© JUNGE FREIHEIT Verlag GmbH & Co.  www.jungefreiheit.de    45/98  30. Oktober 1998

 
 
Kurden: Syrien läßt die Kurdische Arbeiterpartei PKK fallen
Assad kapituliert gegenüber der Türkei
Peter Boßdorf

Seit einiger Zeit zerrt man meine Person in den Mittelpunkt, während es doch mit einem vorbereiteten Plan darum geht, eine umfassend neue Ordnung im Nahen Osten zu schaffen." Den Worten, mit denen Abdullah Öcalan das syrische Einlenken auf die türkischen Forderungen kommentierte, war eine gewisse Hilflosigkeit anzumerken. Eine in der kurdischen Geschichte paradigmatische Erfahrung mußte nun auch von ihm gemacht werden. Damaskus hatte ihn fallengelassen, das Wirken der Kurdischen Arbeiterpartei PKK aus dem Verborgenen in die Illegalität verbannt. Das war zwar nie undenkbar gewesen, kam aber doch überraschend. Dabei wurde wohl weniger die Intensität des syrisch-türkischen Interessengegensatzes unterschätzt als vielmehr die Entschlossenheit von Damaskus überschätzt, sich um jeden Preis zu behaupten. Wie es scheint, war die Androhung eines türkischen Militärschlages überzeugend genug, um Syrien das einzige Instrument aus der Hand zu nehmen, mit dem wenigstens indirekter Druck auf den feindlichen Nachbarn im Norden ausgeübt werden konnte. Die Kontrollmechanismen, mit denen Ankara sich nun ermächtigt, bei Bedarf Aktivitäten auf syrischem Territorium auf ihre Unbedenklichkeit hin zu untersuchen, kommen einer Kapitulation Assads gleich. Die Territorialansprüche gegenüber der Türkei, so man sie denn überhaupt noch wird erheben dürfen, verkommen von der Folklore zur Farce. Als Bittsteller um das Euphrat-Wasser wird man bemüht sein müssen, ein weiteres Entgegenkommen zu signalisieren. Dieses dürfte dann vielleicht Israel als türkischem Achsenpartner zugutekommen.

Öcalan irrt also nicht, wenn er argwöhnt, daß die kurdische Frage durch andere Fragen überlagert wird: Sie steht auf der Tagesordnung, aber nicht im Zentrum. Die türkisch-israelische Kooperation mit Billigung und Förderung der USA steht für den Versuch, Potentiale zusammenzuführen, gegen die vereint niemand in der Region mehr etwas auszurichten vermag. Der Preis, den die Türkei dafür erwarten darf, ist, daß sie die kurdische Frage dort, wo sie dazu in der Lage ist, in ihrem Sinne löst, ein Preis, den zu entrichten den Amerikanern wenig Mühe macht.

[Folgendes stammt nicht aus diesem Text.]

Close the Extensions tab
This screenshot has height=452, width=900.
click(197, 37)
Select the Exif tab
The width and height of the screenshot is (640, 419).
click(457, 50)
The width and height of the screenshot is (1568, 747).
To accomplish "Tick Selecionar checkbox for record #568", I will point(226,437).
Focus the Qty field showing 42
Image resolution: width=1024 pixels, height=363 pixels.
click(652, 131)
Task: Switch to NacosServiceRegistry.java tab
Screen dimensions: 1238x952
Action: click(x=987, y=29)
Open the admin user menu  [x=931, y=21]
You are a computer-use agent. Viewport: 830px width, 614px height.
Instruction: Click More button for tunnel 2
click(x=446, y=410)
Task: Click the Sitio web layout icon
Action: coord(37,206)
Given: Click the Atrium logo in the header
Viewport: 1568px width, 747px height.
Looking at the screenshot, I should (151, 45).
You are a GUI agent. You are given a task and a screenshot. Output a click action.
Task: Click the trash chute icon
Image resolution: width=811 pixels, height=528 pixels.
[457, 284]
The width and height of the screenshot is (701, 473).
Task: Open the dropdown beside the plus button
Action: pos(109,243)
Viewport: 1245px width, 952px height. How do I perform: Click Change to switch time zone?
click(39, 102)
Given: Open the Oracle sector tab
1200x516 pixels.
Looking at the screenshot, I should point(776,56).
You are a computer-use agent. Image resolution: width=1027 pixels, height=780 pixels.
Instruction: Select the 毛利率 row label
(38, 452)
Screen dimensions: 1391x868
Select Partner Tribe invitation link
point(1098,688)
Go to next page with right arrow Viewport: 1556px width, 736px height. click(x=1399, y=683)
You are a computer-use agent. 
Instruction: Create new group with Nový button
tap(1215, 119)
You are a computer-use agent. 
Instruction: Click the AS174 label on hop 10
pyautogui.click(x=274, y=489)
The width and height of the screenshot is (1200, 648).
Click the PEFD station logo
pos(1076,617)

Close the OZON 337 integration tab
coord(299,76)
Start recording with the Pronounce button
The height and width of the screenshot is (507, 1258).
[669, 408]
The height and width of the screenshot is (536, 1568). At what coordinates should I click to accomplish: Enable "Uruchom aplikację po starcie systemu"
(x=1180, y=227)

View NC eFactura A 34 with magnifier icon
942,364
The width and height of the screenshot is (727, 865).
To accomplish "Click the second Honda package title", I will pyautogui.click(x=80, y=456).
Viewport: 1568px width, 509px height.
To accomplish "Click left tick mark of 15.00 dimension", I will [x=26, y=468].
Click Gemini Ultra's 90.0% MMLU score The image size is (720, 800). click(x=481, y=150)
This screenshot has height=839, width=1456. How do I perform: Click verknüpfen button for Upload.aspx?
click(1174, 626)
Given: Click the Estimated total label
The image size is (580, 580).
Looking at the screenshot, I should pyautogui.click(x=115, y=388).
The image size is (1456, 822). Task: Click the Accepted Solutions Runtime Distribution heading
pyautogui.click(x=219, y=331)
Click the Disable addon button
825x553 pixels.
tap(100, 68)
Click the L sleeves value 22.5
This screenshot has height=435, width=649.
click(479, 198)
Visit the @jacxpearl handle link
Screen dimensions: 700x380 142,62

Wo Öcalan sich derzeit aufhält, ist noch unbekannt – sofern er an seiner Strategie festhält, sich vor allem als Politiker und nicht als Guerillaführer ins Spiel zu bringen, wird man es bald erfahren. Sollte er sich, wie er es behauptet, nicht in Syrien, sehr wohl aber "in Kurdistan" aufhalten, hätte er zwar reichlich Auswahl, aber nur eingeschränkte Wirkungsmöglichkeiten, es sei denn, ein anderer Staat in der Region nähme in Zukunft den Platz Syriens ein und gewährte ihm einen Schirm für seine Politik. Wer aber sollte sich zu dieser offenen Provokation bereitfinden?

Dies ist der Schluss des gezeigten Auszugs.